April 16, 2010 — Presidential leadership comes down to making decisions – all day, every day – and good judgment involves considering a number of options and properly timing a response, Ted Sorensen, President John F. Kennedy's speechwriter and counselor, said in a Thursday evening address at the University of Virginia.
By those criteria, Kennedy and Barack Obama have proven their mettle as leaders, while President George W. Bush failed on several counts, Sorensen argued during his speech on "Presidential Leadership: Now and Then," delivered to a standing-room-only crowd in the Newcomb Hall Ballroom.
Sorensen's appearance was sponsored by U.Va.'s Frank Batten School of Leadership and Public Policy and the Sorensen Institute for Political Leadership, named for Sorensen's late brother, Tom. He was introduced by his former student at Princeton University, Batten School Dean Harry Harding.
Kennedy demonstrated his judgment during the Cuban Missile Crisis, in formulating his response to Southern governors who stood in the way of the integration of their states' public universities, and his inspiring 1961 call to put a man on the moon within a decade, undoing the Soviet Union's early lead in the space race, said Sorensen, now 81 and partially blind.
Kennedy's handling of the Cuban Missile Crisis averted a potential nuclear war and rebuffed a strategic provocation by the Soviet Union, said Sorensen, who was a member of ExComm, a group that advised Kennedy during the crisis.
By keeping ExComm quite small, Kennedy was able to strategize and consider options for almost a week before news of the crisis leaked. A "surgical" air strike option, pushed by military leaders and later by members of Congress, "we now know would have resulted in a nuclear war," Sorensen said.
After urging ExComm to produce alternative options, Kennedy chose a more measured response – a naval blockade and secret negotiations with the Soviets to withdraw the missiles from Cuba in exchange for the U.S. later secretly pulling missiles out of Turkey.
"Thank God we had a president who had judgment and who had considered other options, and who had been exactly right in the timing of his response," Sorensen said.
While admitting that Kennedy was not quick to recognize the importance of civil rights during his service in Congress, in the Senate or even in his first year or two as president, Sorensen said that Kennedy displayed great timing in his confrontation with Gov. George Wallace over integrating the University of Alabama.
After Wallace famously stood in the doorway of the schoolhouse and then stepped aside, Kennedy recognized it was the right moment to deliver a major speech supporting civil rights – a speech Sorensen had not yet begun to draft.
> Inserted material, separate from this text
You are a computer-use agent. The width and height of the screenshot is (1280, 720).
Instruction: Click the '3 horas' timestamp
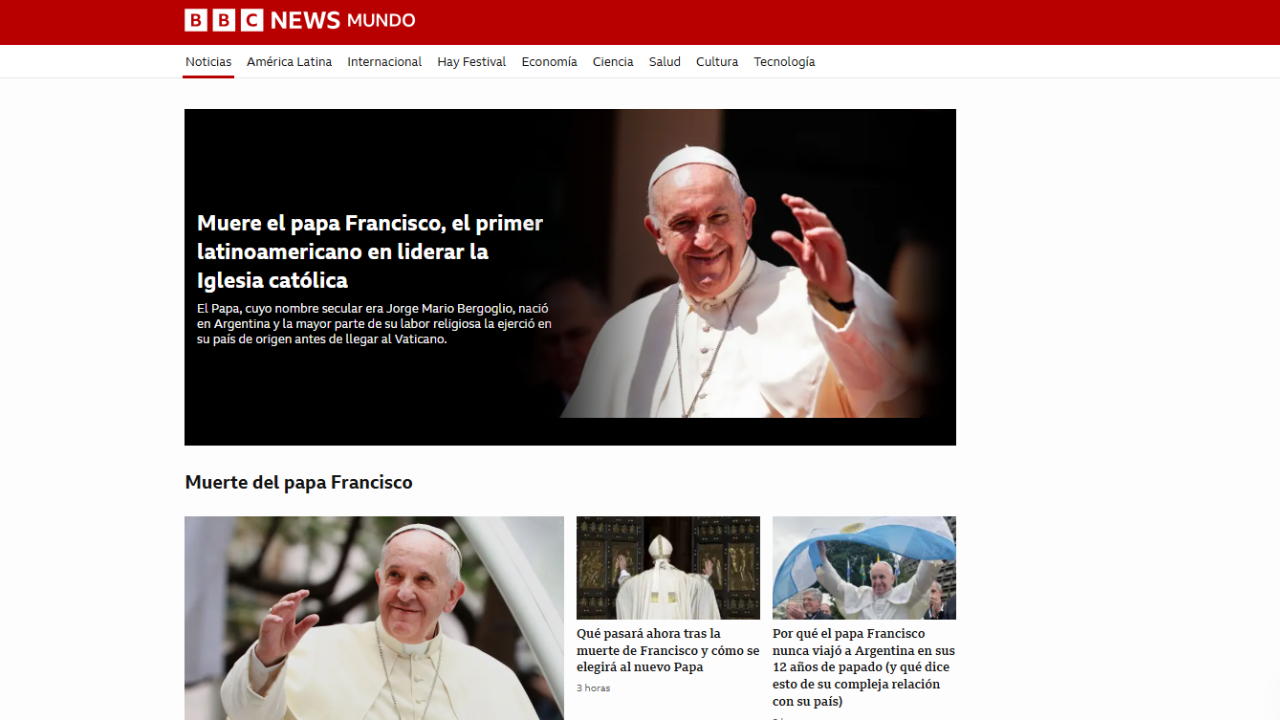click(593, 688)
Sorensen drew upon his own civil rights activism as a college student as he scrambled to write the speech in one afternoon. It turned out to be "one of his best speeches," calling civil rights a moral issue "as old as Scriptures and as clear as the Constitution," he recalled.
Sorensen listed several examples of what he described as poor decisions by Bush.
When Bush received a national security briefing in August 2001 titled "Bin Laden determined to attack inside the U.S.," he did not interrupt his vacation and asked staffers to take care of it. If he had chosen to focus on the threat identified in the memo, "I believe a lot of lives would have been saved on 9/11," Sorensen said.
Months later, when 9/11 mastermind Osama Bin Laden was within sight of U.S. special forces in the Tora Bora region of Afghanistan, Sorensen said, Bush soon opted to shift the military's focus to Iraq.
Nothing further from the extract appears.